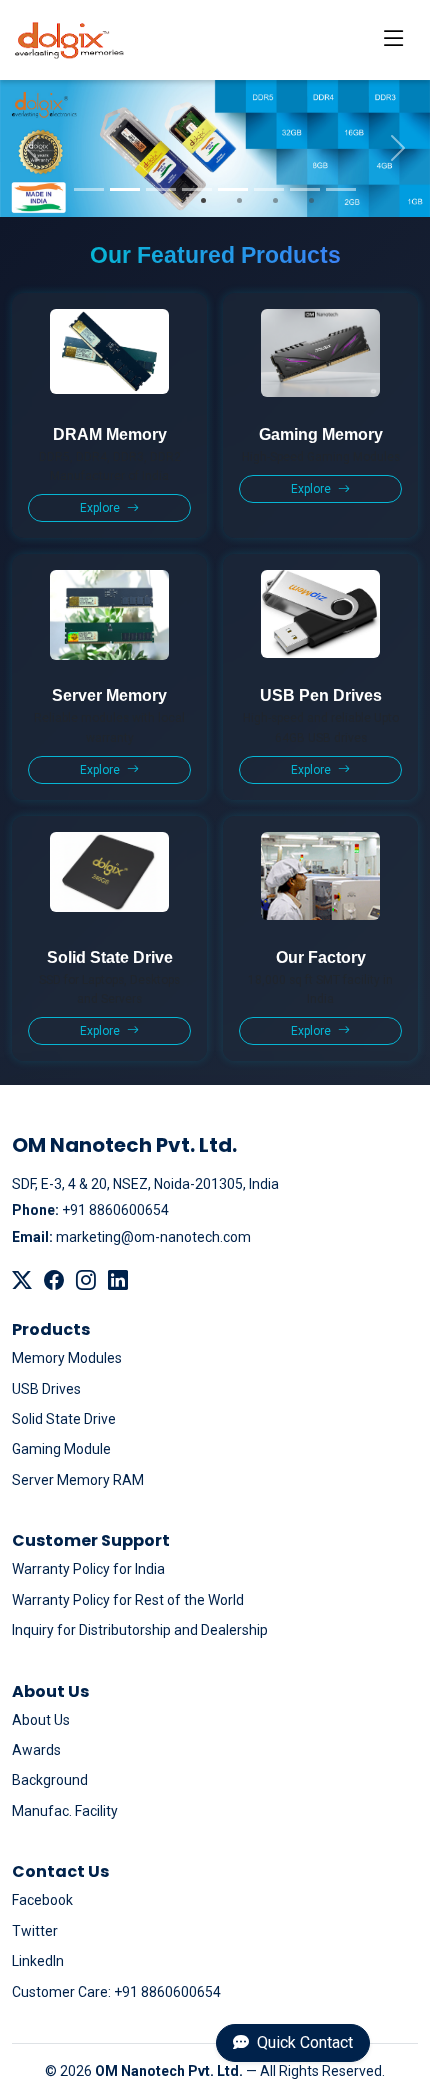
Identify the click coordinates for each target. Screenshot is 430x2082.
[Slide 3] (161, 189)
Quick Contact (303, 2042)
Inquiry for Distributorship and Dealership (140, 1630)
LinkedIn (38, 1961)
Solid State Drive (64, 1419)
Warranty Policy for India (88, 1569)
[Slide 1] (89, 189)
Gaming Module (61, 1449)
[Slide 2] (125, 189)
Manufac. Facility (65, 1811)
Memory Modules (67, 1358)
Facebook (42, 1900)
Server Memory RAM (78, 1480)
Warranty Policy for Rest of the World (128, 1600)
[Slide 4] (197, 189)
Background (50, 1780)
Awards (36, 1750)
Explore (101, 508)
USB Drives (46, 1389)
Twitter (35, 1931)
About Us (41, 1720)
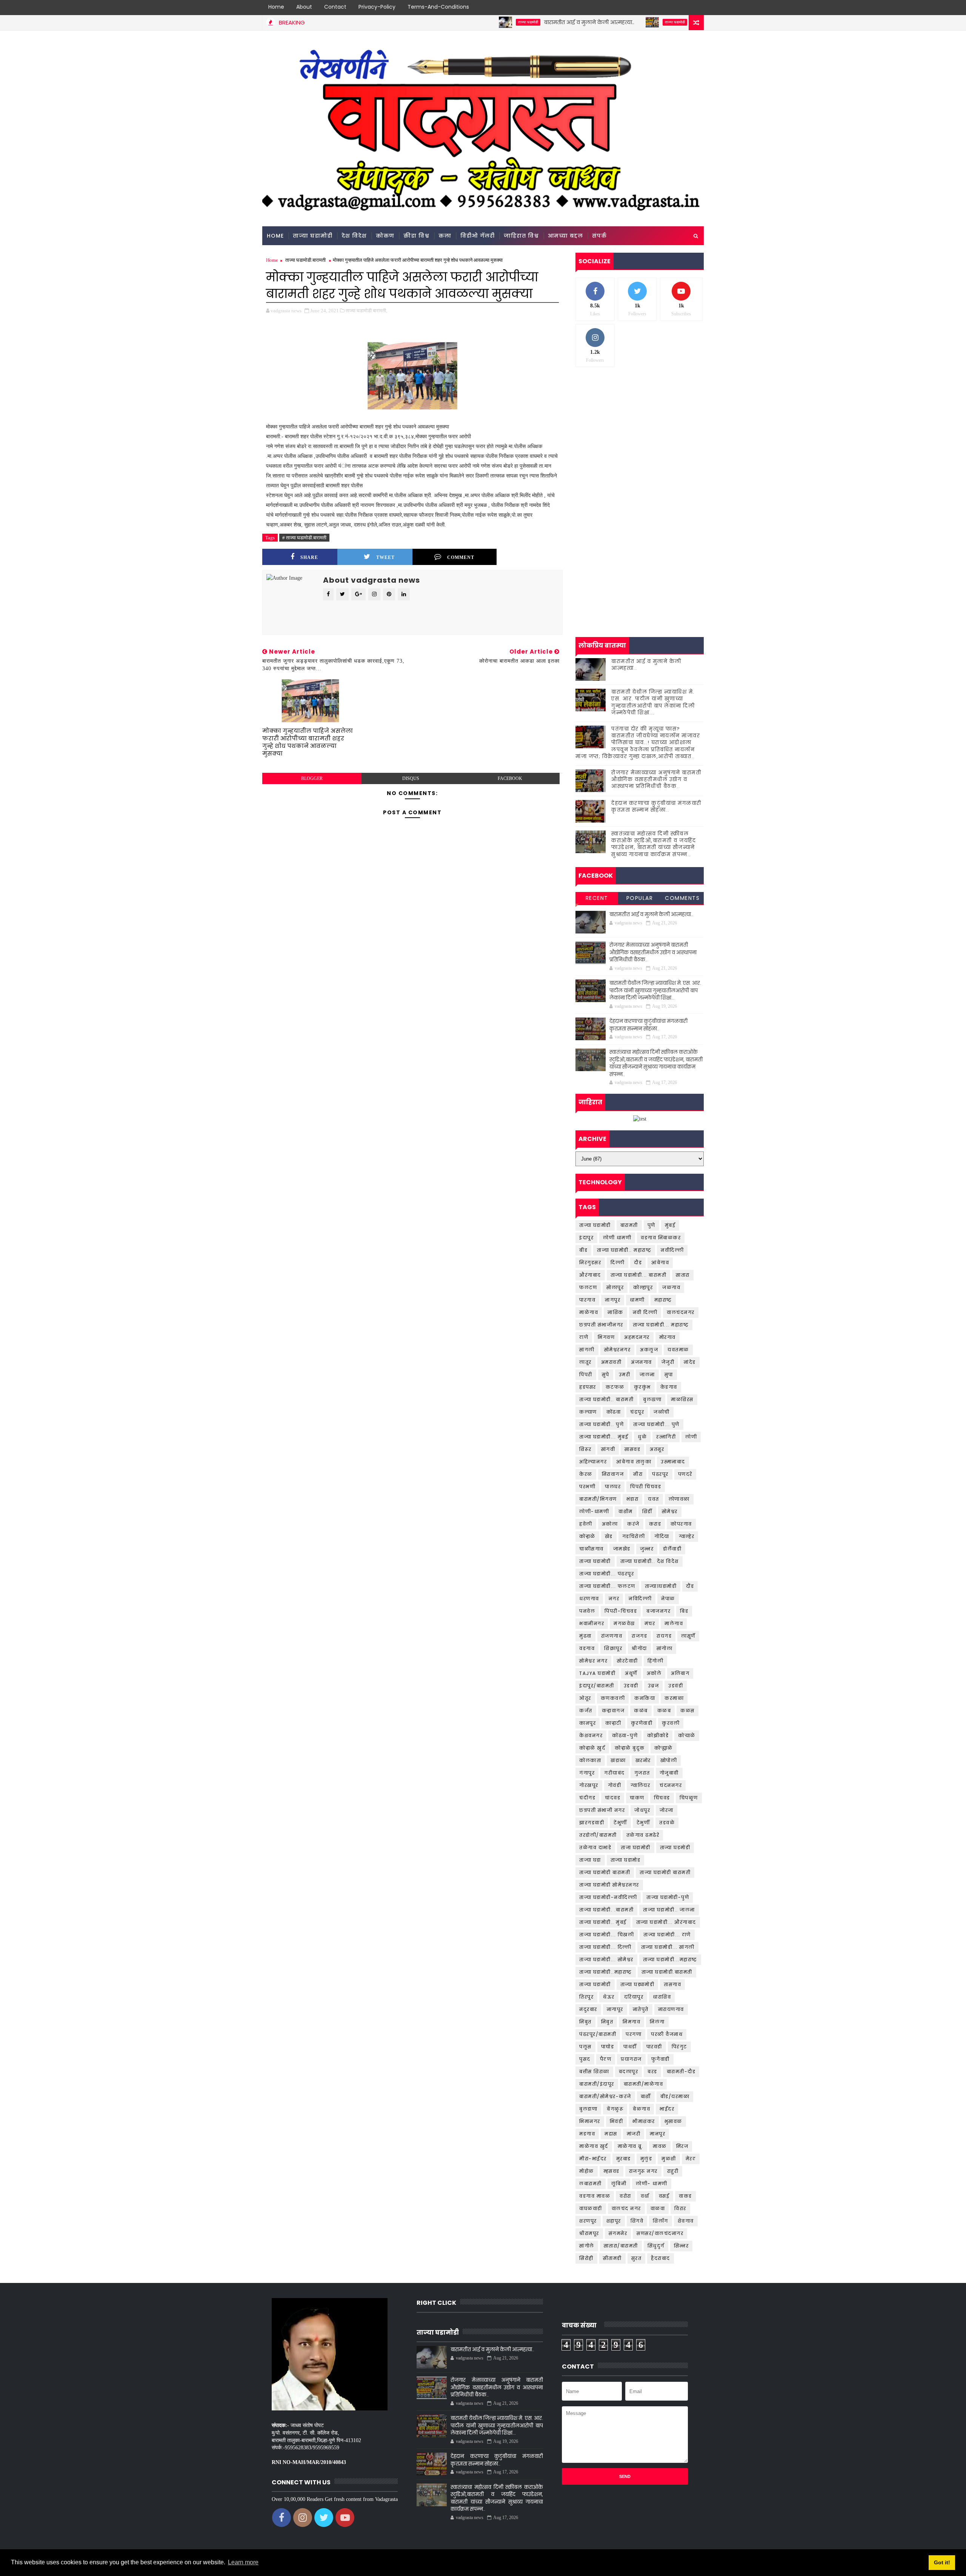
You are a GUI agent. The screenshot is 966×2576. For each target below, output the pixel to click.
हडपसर (587, 1387)
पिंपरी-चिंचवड (621, 1611)
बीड (583, 1250)
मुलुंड (646, 2158)
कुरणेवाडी (642, 1723)
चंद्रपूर (637, 1412)
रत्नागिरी (666, 1437)
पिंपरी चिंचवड (645, 1486)
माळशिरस (682, 1399)
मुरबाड (623, 2158)
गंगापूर (587, 1773)
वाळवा (658, 2208)
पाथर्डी (630, 2046)
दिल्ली (618, 1262)
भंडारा (632, 1499)
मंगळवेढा (624, 1623)
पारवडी (654, 2046)
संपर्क (599, 235)
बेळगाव (641, 2109)
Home (276, 7)
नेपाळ (668, 1598)
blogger (312, 778)
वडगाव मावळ (594, 2196)
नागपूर (612, 1300)
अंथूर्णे (631, 1673)
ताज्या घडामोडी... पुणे (656, 1424)
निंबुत (585, 2022)
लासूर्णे (688, 1636)
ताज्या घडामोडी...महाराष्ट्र (670, 1959)
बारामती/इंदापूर (596, 2084)
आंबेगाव (660, 1262)
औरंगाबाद (590, 1275)
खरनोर (643, 1760)
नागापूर (615, 2009)
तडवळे (667, 1822)
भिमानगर (589, 2121)
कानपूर (587, 1723)
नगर (614, 1598)
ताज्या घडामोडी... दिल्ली (605, 1947)
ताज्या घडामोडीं (595, 1984)
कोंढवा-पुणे (625, 1735)
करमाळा (674, 1698)
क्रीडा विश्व (416, 235)
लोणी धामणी (617, 1237)
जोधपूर (642, 1810)
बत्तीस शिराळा (594, 2071)
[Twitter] (669, 7)
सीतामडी (612, 2258)
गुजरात (642, 1773)
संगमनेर (618, 2233)
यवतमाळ (678, 1349)
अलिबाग (680, 1673)
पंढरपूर (660, 1474)
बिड (684, 1611)
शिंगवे (637, 2221)
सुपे (605, 1374)
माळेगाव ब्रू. (631, 2146)
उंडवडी (631, 1686)
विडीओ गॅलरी (477, 235)
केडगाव (668, 1387)
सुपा (669, 1374)
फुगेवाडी (660, 2059)
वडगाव (587, 1648)
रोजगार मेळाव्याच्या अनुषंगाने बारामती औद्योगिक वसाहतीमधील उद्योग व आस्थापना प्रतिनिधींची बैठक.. (656, 779)
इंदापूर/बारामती (596, 1686)
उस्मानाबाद (673, 1461)
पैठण (606, 2059)
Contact (335, 7)
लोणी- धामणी (652, 2183)
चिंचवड (662, 1798)
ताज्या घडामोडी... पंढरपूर (606, 1573)
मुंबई (670, 1225)
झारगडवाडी (591, 1822)
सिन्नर (681, 2246)
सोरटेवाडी (627, 1661)
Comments (682, 898)
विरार (680, 2208)
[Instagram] (683, 7)
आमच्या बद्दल (565, 235)
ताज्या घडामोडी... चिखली (606, 1934)
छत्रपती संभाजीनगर (601, 1325)
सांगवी (608, 1449)
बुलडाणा (588, 2109)
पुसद (585, 2059)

* * * * *

# [WHAT YOU WILL DO]
Each line from the first line of the entries through the line containing "माळशिरस (682, 1399)" should be duplicated word for word, and nothing more; the pictures stay out.

# [WRITTEN RESPONSE]
Identify the click coordinates for each target. Screenshot is 430x2082.
[Slide 3] (161, 189)
Quick Contact (303, 2042)
Inquiry for Distributorship and Dealership (140, 1630)
LinkedIn (38, 1961)
Solid State Drive (64, 1419)
Warranty Policy for India (88, 1569)
[Slide 1] (89, 189)
Gaming Module (61, 1449)
[Slide 2] (125, 189)
Manufac. Facility (65, 1811)
Memory Modules (67, 1358)
Facebook (42, 1900)
Server Memory RAM (78, 1480)
Warranty Policy for Rest of the World (128, 1600)
[Slide 4] (197, 189)
Background (50, 1780)
Awards (36, 1750)
Explore (101, 508)
USB Drives (46, 1389)
Twitter (35, 1931)
About Us (41, 1720)
You are a GUI agent. The screenshot is 966×2576. For each target below, output the pixel to click.
हडपसर (587, 1387)
पिंपरी-चिंचवड (621, 1611)
बीड (583, 1250)
मुलुंड (646, 2158)
कुरणेवाडी (642, 1723)
चंद्रपूर (637, 1412)
रत्नागिरी (666, 1437)
पिंपरी चिंचवड (645, 1486)
माळशिरस (682, 1399)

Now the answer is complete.